Bobby and Charlie josh around with other like old fraternity brothers, and the chemistry between Matheo and Tieze is relaxed and genuine. Moreover, under the guidance of director A. Lee Massaro, the two have done a masterful job of interpreting “Mamet-speak,” that odd and oddly stiff, jolting speech that is meant to resemble the way people actually talk, but usually ends up seeming just a bit too precious. Matheo and Tieze manage to cut each other off, ignore each other, and overlap as naturally as is possible, given the style’s strictures.
Wafting around the edges of the crude jokes and good-natured shoving is the unmistakable stench of the power differential that separates the two. In Charlie’s every word you can hear his lascivious hunger--a verbal tumescence, if you will--for The Big Money his friend already enjoys. Each buddy-hug is a near-smothering; each headlock is but one twitch away from becoming a strangulation.
Which brings up the cause of the friction between these two fast friends. This being Mamet, you can guess that it involves one of those people, that minority which makes up 50.1 percent of the human population: the testicularly-deficient. The ovarially-afflicted. The gynocratically-inclined.

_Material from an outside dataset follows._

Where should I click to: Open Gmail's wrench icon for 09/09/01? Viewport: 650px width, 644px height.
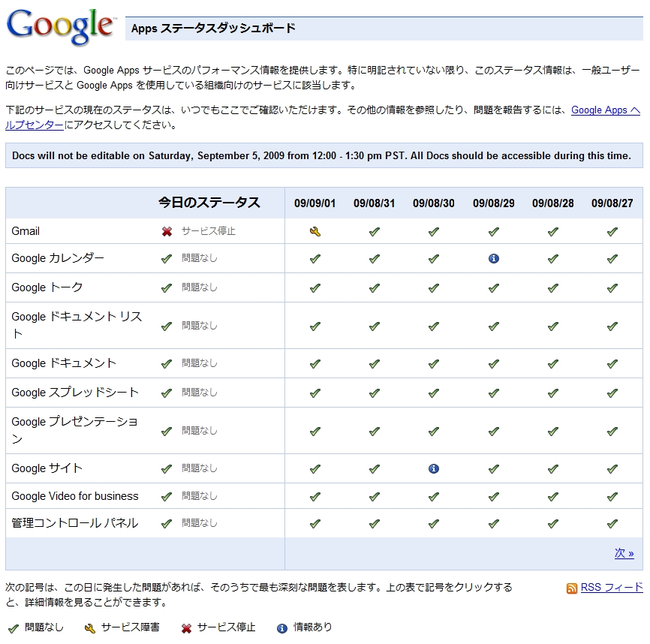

Women being the source of all evil and strife in Mamet-land, Lisa DeCaro as the put-upon temporary secretary who is assigned to “courtesy-read” a post-apocalyptic novel written by an award-winning “Eastern fruit” is bound to run up against the sweaty, hairy chest of righteous uber-masculinity that is the beating heart of Mamet’s world.
DeCaro does great work as the wide-eyed secretary, but even as you decide she is devoid of original ideas, intelligence, or even basic common sense, you begin to suspect that she may be just as conniving and greedy as the boys, only not as good at it. Mamet’s done himself one better than usual: women are somehow not only stupid, naïve and childish, they may simultaneously be clever, evil tricksters.
While the performances and direction are spot-on--these guys have done all you can with these characters and more--ultimately you walk away from “Speed-the-Plow” dissatisfied. There’s an uneasy sense that Mamet the meta-con man has pulled one over on us, painting himself in shades of self-parody, then sitting back to see how much we’ll bite.
Ultimately the play reads as if it were a bilious, extended character study which someone convinced a reluctant author to stretch out to the bare minimum of 90 minutes.
Huh. Come to think of it, isn’t that exactly what routinely happens with those soulless, Hollywood film scripts?